Language Policy in the SA Judicial System

Harold F. Schiffman haroldfs at
Thu Apr 28 13:41:56 UTC 2005

Let Wind of Reform Howl Through SA's Jaded Courts

Business Day (Johannesburg)
April 19, 2005
Posted to the web April 19, 2005

By Jacob Dlamini

I WAS trained as a journalist when court reporting was still considered a
rite of passage for anyone starting out in the profession. You had to know
the different courts and the fascinating characters who populate our court
system.  There were the tedious high court judges you always had to strain
to hear speak, the pompous magistrates who seemed to delight in impressing
the accused with Latin phrases, the bigoted court officials who would
always give you the run-around, and the officious orderlies who would let
you borrow the docket in return for a newspaper.

Then there were the eccentric journalists and interpreters who provided
most of the colour and drama in court. You had to know them all. But it
was not all fun and games. There were the magistrates who could not hide
their contempt for the (mostly) poor men and women who appeared regularly
before them.  My favourite was a Johannesburg district magistrate who
decided, on the basis of the ethnicity of one young woman that, yes, she
must be guilty as charged of shoplifting. "I know you Swazis," said the
magistrate-turned-anthropologist. "You people steal."

The courts then were sad, depressing and dingy holes whose distinct smell
made me shudder at the thought of ever finding myself inside them as
anything other than a court reporter. I believe they have not changed much
in the 10 years since we gained our freedom. That, I believe, is one of
the reasons behind Justice Minister Brigitte Mabandla's attempts to speed
up the transformation of the judiciary.

She has introduced pieces of legislation - including the Superior Court
Bill and the Legal Practice Bill - and is working on a language policy for
our courts. I have read the Superior Court Bill and the accompanying
memorandum and my lay eyes do not see anything in there that would
remotely threaten the independence of the judiciary. The bill, says the
memorandum, seeks to bring the superior courts - the Constitutional Court,
Supreme Court of Appeals and high court - in line with chapter eight of
the constitution.

It also makes provision for the appointment of court managers, assistant
managers, registrars and assistant registrars to help run our courts while
our judges and magistrates get on with the business of dispensing justice.
Surely it is not the business of judges and magistrates to be worrying
about photocopiers that don't work and canteens whose food is not up to
scratch? In case anyone is worried about where these managers and
registrars would come from, the bill says these people shall be appointed
by the minister "on the request of, and in consultation with, the head of
the court concerned". This does not read to me as if the bill gives the
minister the power to impose managers on our judicial officers.

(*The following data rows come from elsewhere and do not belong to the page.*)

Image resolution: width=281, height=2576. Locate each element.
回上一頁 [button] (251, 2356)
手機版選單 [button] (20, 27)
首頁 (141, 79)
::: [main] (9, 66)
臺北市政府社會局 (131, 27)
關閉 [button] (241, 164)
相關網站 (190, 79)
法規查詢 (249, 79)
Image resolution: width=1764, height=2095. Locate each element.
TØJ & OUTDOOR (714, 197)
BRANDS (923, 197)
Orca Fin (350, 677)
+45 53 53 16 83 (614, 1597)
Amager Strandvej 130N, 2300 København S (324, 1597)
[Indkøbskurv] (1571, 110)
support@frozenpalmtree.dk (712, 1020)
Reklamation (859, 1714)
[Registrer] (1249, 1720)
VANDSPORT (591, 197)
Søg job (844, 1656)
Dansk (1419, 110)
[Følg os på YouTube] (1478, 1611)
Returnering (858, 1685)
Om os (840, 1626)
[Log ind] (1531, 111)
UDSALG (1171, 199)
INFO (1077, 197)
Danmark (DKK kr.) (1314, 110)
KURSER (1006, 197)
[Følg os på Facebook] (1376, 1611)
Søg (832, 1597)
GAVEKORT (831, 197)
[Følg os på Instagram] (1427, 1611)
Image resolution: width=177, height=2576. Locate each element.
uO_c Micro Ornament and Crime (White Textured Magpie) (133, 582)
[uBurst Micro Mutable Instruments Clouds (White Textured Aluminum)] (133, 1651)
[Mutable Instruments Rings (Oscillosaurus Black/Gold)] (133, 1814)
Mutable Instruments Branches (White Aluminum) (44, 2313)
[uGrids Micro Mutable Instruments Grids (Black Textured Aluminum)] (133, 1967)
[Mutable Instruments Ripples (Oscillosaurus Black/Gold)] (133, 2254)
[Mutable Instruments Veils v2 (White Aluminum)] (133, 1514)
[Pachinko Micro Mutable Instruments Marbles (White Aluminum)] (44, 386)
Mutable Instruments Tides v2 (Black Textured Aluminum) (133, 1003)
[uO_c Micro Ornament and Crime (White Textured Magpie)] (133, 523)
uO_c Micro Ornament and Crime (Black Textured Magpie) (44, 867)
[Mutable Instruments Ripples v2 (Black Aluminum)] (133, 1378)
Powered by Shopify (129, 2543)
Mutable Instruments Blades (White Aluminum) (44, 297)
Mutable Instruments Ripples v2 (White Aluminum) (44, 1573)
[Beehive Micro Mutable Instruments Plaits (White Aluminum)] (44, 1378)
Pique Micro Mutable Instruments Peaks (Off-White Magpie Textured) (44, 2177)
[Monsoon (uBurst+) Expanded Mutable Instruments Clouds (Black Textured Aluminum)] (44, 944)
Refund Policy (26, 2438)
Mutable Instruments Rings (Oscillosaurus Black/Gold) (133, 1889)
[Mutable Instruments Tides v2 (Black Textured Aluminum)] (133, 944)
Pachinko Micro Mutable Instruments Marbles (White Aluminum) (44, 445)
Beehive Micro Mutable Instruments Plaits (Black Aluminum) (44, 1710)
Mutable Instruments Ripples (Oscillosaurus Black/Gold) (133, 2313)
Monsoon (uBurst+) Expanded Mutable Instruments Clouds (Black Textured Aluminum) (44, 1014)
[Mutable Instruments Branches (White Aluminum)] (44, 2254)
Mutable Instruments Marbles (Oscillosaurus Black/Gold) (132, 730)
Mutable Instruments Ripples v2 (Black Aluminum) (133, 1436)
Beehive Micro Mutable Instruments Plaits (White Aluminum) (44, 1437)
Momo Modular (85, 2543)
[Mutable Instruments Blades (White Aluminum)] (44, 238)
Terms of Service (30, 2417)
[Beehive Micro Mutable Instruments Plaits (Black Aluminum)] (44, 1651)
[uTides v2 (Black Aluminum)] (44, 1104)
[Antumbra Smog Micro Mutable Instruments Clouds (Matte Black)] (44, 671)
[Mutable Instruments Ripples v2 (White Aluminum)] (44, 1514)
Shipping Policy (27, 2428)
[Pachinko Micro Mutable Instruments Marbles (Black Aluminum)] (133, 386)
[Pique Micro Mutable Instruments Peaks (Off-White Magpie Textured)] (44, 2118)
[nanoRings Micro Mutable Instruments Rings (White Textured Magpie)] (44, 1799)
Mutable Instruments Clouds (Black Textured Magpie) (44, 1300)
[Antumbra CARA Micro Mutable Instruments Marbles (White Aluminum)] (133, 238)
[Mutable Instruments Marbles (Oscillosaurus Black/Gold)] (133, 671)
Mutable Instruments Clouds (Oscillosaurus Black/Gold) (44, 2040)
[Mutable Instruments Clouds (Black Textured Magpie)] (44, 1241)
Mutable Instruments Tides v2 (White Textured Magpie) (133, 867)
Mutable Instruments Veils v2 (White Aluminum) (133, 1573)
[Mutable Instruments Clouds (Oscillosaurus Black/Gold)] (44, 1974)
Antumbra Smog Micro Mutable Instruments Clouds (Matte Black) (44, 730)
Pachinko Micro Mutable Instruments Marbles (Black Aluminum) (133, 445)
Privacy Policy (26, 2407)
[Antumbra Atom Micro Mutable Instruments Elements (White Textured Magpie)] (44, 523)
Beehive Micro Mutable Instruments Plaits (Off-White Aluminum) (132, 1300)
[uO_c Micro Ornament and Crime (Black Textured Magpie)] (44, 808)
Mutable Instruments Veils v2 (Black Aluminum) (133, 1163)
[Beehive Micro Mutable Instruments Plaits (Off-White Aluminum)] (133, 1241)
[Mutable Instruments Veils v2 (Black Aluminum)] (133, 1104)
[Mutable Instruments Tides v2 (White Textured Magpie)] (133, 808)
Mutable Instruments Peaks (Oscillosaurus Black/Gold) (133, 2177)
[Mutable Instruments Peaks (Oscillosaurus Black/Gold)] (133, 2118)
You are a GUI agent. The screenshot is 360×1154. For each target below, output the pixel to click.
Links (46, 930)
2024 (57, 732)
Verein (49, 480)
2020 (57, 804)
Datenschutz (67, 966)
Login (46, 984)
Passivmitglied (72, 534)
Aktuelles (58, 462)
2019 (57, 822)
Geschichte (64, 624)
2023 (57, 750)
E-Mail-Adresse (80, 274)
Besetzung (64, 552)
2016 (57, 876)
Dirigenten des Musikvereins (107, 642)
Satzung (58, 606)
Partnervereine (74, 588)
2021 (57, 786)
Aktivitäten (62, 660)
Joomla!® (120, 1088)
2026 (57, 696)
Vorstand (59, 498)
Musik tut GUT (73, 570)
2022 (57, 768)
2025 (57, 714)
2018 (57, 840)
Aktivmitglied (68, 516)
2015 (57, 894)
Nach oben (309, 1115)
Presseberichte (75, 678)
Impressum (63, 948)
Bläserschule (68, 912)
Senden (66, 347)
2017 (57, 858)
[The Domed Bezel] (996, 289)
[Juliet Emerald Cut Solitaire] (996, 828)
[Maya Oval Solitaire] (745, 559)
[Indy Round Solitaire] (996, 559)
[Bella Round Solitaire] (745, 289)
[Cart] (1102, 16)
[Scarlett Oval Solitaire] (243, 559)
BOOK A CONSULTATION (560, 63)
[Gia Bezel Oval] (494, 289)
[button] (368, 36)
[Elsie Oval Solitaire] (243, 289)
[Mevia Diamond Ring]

There is also a provision that seeks to make the financial administration
of our courts subject to the Public Finance Management Act. The bill makes
clear that the director-general of the justice department shall bear
responsibility for how courts spend the money allocated to them by
Parliament, which is, after all, a legitimate institution. I do not see
anything wrong with this. There are many institutions that get their
funding directly from Parliament and this does not compromise their
independence. I know that distrust of power is a healthy thing and that
not every initiative that comes from the state is a good thing. But you
need only hear some of the horror stories about our courts to see why we
need transformation.

There are courts that still maintain separate canteens for blacks and
whites. There are judges and magistrates who insist on using Afrikaans,
even when the interests of justice would be served by the use of another
language. These are some of the challenges that face our courts. Noble
ideas, such as judicial independence, cannot defend themselves. They need
people for their existence. You can get people to support such ideas only
by making people feel that the system is there to serve them.